L’eau vive
Badly Drawn Boy The hour of bewilderbeast (2000, Twisted Nerve)
Damon Gough, jeune Mancunien à l’allure de slacker (bonnet et barbe de trois jours en permanence) , commence à enregistrer sous le nom de Badly Drawn Boy à la fin des années 1990. D’EP en EP, il se taille peu à peu une petite réputation qui le porte sur le devant de la scène anglaise avec la parution du génial single Once around the block en 1999, suivi de ce premier album en 2000.
Badly Drawn Boy fait de la pop, mais une pop qui ne sent pas le réchauffé et ne vient pas réciter scolairement les leçons fastidieusement apprises dans les vieux manuels des sixties britanniques. Gough livre au contraire un album aérien et inventif, retenant de ses aînés l’évidence des mélodies et la légèreté du geste. A la fois branleur (voix mal réveillée, quelques rogatons de chansons jetés ici et là) et d’une folle ambition, cet étonnant fourre-tout de 18 pistes, parfois difficiles à suivre, révèle un songwriter d’envergure, capable en outre de jouer sans ciller d’une demie-douzaine d’instruments.
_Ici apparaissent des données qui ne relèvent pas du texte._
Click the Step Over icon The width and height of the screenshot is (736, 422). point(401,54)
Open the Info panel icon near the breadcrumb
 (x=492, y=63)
Le disque s’ouvre sur une aurore somptueuse, avec la remarquable pièce pour violoncelle et trompette The shining, et l’on sent en effet les rayons du soleil chauffer notre épiderme comme un matin d’été. A la suite, Gough prend l’auditeur à contre-pied avec l’électrique bain à remous d’Everybody’s stalking. Tout au long de l’album, Badly Drawn Boy alterne mélodies entraînantes et tempos plus lents, le tout baignant dans un mélange subtil d’euphorie et de mélancolie. Malgré quelques moments faibles, le disque propose suffisamment d’excellentes choses pour faire notre bonheur. Ainsi, d’abord le fantastique Once around the block, courant comme un ruisseau que les enfants poursuivent (merci Guy Béart), morceau magique d’inspiration jazzy à l’agilité sidérante. On s’arrêtera également fasciné devant les ressacs troublants de Camping next to water, dans lequel Gough se peint en amoureux en crise se mettant au vert pour faire le point, produisant ce mélange séduisant de sérénité et d’inquiétude. Sur le versant énergique du disque, on mentionnera le roboratif Disillusion ou le tellurique Cause a rockslide. Dans un style plus mélancolique, difficile de passer à côté du superbe Pissing in the wind ou du bien-nommé Magic in the air, ballade au piano enchantée, fixant la joie et l’effroi incrédules qui président aux débuts d’une histoire d’amour.
Belle réussite donc pour un premier album mais j’avoue avoir peu à peu perdu la trace de mister Gough, qui semble lui-même s’être quelque peu retiré du jeu. En 2002, Badly Drawn Boy réalise à la fois la bande originale (réussie) du film About a boy tiré du bouquin de Nick Hornby et un nouvel album plus poussif intitulé Have you fed the fish. Deux albums sont parus depuis que je ne connais pas et qui sont passés relativement inaperçus, One plus one is one en 2004 et Born in the UK en 2006.